Q4 (October - December) 2005

 

National Philanthropy Day - Orange County

 

National Philanthropy Day® (NPD) is a special day set aside for the purpose of recognizing the great contribution philanthropy makes to our society -- and to honor individuals and businesses active in the philanthropic community. We believe that philanthropy benefits not only our own communities, but enriches and empowers the global community we live in. National Philanthropy Day® offers an opportunity to reflect on the meaning of charitable giving and the spirit that makes such generosity possible.

 

National Philanthropy Day - Orange County: Spirit of Philanthropy Awards Luncheon

Wednesday, November 16, 2005
10:45 a.m. Registration & Reception
11:45 a.m. Luncheon & Program

Anaheim Marriott Hotel
700 West Convention Way

Anaheim, CA 92802

Association of Fundraising Professional's Advancing Philanthropy: National Philanthropy Day 2005

 

Special Tax Deduction Legislation

 

Katrina Emergency Tax Relief Act of 2005

On September 21, 2005, the Congress passed the Katrina Emergency Tax Relief Act, designed to stimulate charitable giving in response to the calamity in the Gulf region.

 

Here’s what it does (special rules for use of retirement funds):

 
  • The limitation on the maximum charitable contribution deduction for cash gifts made by individuals to public charities has been suspended through December 31, 2005. Previous law capped the income tax deduction at 50% of the taxpayer’s “contribution base”, which for most individuals is the same as adjusted gross income. For corporations, the limitation is 10% of the corporation’s taxable income. Under the new law, and for a brief period of time, individuals and corporations will be able to deduct up to 100% of adjusted gross income for contributions made through the end of this year. For individuals, the requirement is that the contribution be made in cash to any public charity. Note, however, the contribution does not have to be used to fund disaster relief. For corporations, however, the contribution must be given to an organization that is providing relief to Hurricane Katrina victims.
  • The mileage deduction for personal travel related to a charitable activity has been increased through the end of the year from 14 cents per mile to 24 cents per mile.
    o Businesses, farms, and ranches that donate food to charities may receive a tax deduction for doing so. Under prior law, C-corporations were eligible to deduct certain inventory contributed to charity. Through the end of this year, contributions of food inventory by C-corporations, as well as by partnerships, S-corporations, and even proprietorships will be deductible. The food must be “wholesome”, meaning consumable by humans.
  • Contributions of book inventories to a public school that provide K-12 education, will be eligible for a tax deduction through the end of this year.
  • A withdrawal from a qualified retirement plan (including an individual retirement account) before age 59 ½, which is not rolled over to another plan within 60 days, is subject to a 10% withdrawal tax. The 10% penalty is waived if the withdrawal occurs on or after August 25, 2005, by an individual who lived in the Hurricane disaster area defined by the President. The withdrawn funds will be treated as income to the taxpayer ratably over three years beginning with the year of distribution.
  • The early withdrawal penalty can also be avoided for certain distributions used to purchase a home in the disaster area, and there are special provisions that will allow a loan to be made to the plan participant who sustained an economic loss due to Hurricane Katrina.

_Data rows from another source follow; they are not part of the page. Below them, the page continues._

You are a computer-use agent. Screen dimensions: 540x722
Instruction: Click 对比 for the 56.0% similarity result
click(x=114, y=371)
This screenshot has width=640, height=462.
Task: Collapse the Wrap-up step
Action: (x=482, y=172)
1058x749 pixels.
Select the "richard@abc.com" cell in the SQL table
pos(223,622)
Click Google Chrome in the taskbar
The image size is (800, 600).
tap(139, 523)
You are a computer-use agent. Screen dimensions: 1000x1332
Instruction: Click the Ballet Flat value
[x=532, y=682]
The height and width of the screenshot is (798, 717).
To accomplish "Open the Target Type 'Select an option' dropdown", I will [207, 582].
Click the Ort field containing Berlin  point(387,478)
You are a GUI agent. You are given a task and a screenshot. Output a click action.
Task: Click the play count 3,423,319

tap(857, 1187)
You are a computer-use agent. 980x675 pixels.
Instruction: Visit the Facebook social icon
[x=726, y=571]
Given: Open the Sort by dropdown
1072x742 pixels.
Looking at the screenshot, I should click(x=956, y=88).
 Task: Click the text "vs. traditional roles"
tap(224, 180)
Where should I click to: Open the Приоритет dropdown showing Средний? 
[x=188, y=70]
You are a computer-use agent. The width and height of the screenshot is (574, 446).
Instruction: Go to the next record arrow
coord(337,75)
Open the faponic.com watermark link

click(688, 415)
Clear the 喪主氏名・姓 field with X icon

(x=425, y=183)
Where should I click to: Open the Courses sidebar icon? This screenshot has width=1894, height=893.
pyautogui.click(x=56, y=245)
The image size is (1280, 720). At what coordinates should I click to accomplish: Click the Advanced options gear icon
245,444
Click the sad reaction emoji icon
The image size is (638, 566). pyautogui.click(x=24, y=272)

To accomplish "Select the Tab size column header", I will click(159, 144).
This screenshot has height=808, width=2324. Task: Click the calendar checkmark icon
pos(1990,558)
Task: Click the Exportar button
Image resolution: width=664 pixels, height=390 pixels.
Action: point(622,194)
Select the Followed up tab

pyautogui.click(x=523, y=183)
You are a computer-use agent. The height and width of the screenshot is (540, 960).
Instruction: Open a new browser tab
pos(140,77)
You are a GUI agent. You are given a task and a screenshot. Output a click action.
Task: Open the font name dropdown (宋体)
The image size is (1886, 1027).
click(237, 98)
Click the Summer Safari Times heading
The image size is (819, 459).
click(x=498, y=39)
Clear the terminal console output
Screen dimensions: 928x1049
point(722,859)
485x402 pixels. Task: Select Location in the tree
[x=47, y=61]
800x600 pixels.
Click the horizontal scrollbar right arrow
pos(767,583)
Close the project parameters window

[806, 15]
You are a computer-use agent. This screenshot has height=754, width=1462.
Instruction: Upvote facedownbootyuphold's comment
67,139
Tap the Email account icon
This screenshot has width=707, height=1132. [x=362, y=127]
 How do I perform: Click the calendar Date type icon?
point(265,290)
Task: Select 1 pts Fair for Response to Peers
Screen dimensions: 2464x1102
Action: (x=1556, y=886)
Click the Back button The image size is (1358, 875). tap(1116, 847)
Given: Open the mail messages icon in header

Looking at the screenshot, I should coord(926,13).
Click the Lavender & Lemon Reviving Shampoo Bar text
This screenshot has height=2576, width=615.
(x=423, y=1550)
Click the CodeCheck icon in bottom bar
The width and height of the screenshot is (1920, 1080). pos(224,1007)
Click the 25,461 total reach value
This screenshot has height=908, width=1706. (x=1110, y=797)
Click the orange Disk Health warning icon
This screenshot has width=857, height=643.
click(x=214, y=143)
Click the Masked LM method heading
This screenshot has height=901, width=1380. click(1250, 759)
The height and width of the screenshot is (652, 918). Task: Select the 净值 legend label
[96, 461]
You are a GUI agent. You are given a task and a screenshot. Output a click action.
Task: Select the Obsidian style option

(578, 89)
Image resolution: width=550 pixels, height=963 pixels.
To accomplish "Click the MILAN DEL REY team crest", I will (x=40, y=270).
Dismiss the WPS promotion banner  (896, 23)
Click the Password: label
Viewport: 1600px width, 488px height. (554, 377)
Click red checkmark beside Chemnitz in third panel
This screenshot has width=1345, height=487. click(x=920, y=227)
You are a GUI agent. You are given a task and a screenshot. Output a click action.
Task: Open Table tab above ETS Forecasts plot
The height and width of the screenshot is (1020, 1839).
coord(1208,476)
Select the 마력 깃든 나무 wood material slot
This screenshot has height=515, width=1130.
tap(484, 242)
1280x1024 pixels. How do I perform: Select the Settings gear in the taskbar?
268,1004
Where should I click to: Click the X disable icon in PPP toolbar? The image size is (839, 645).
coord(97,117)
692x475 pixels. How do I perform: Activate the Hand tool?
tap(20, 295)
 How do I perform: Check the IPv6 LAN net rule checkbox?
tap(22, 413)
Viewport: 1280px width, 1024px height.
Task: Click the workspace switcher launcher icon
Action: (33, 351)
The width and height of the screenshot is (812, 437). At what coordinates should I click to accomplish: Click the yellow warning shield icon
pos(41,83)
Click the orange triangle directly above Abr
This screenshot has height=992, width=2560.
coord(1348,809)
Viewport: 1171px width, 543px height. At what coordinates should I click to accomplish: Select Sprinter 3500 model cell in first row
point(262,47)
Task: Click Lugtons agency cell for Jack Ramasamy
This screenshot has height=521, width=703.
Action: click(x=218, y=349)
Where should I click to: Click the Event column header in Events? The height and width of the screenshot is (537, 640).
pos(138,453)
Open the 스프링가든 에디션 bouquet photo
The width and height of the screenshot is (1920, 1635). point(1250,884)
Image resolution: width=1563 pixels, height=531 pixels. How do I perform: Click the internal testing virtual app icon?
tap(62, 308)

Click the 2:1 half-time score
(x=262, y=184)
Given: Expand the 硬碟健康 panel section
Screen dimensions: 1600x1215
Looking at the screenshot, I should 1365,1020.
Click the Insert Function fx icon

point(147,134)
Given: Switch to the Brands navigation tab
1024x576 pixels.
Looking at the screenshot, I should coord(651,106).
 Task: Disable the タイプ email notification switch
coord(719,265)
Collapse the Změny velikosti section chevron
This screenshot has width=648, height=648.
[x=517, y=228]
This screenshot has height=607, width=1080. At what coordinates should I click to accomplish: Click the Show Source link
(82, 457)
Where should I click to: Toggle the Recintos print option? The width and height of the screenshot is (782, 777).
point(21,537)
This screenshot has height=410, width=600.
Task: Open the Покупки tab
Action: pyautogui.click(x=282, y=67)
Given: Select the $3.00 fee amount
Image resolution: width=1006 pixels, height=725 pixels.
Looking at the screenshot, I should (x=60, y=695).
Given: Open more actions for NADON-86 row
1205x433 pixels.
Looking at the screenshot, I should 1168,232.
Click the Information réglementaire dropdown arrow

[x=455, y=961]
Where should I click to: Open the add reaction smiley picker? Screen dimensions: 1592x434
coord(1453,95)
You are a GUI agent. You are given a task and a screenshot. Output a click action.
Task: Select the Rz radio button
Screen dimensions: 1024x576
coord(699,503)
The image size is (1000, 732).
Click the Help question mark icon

Here’s what it doesn’t do:

 
  • The legislation does not include contributions to a private foundation, supporting organization, or a donor advised fund. Nor is it available for contributions to charitable remainder trusts or other split-income gift arrangements.
  • This is not the long awaited charitable rollover plan that has been approved by Congress several times over the last few years, but never enacted because of differences in the proposals. Under the rollover plan, withdrawals from a qualified plan by an individual over a prescribed age would not be considered income to the retiree if contributed directly to charity. That legislation is still pending and possible.
  • The unlimited deduction is not available for contributions of appreciated assets, only cash.

 

 Internal Revenue Service:  Katrina Emergency Tax Relief Act of 2005

 

Planning Idea

 

In light of the Katrina legislation, what planning options should you consider?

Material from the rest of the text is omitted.